* _Instructions to follow_
Below are the records; locate each line with the word "category" and copy it.

Dataset entries

----------------------------------------

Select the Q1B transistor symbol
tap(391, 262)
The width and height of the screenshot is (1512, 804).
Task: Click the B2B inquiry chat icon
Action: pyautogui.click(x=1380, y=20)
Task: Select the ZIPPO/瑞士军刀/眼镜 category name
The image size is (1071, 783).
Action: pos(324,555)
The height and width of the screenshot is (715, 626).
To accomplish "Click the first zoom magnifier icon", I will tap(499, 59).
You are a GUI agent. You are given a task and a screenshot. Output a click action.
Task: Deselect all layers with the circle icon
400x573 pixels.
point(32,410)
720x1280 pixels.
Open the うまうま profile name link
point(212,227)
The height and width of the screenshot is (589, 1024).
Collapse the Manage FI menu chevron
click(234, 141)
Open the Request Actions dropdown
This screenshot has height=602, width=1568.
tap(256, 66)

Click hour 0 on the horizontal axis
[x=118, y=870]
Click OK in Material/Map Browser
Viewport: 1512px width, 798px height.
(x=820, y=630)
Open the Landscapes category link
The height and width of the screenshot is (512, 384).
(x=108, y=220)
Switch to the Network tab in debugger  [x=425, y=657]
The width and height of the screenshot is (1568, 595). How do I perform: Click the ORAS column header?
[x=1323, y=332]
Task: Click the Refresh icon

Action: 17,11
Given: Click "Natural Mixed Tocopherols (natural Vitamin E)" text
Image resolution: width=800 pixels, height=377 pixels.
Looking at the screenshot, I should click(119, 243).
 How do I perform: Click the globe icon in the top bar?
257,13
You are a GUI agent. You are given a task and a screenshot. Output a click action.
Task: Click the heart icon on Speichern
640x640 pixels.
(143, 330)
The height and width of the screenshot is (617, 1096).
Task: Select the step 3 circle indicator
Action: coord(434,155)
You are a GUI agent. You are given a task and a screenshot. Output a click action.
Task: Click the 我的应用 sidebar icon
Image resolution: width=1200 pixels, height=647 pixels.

----------------------------------------

* _Written response_
Task: Select the ZIPPO/瑞士军刀/眼镜 category name
Open the Landscapes category link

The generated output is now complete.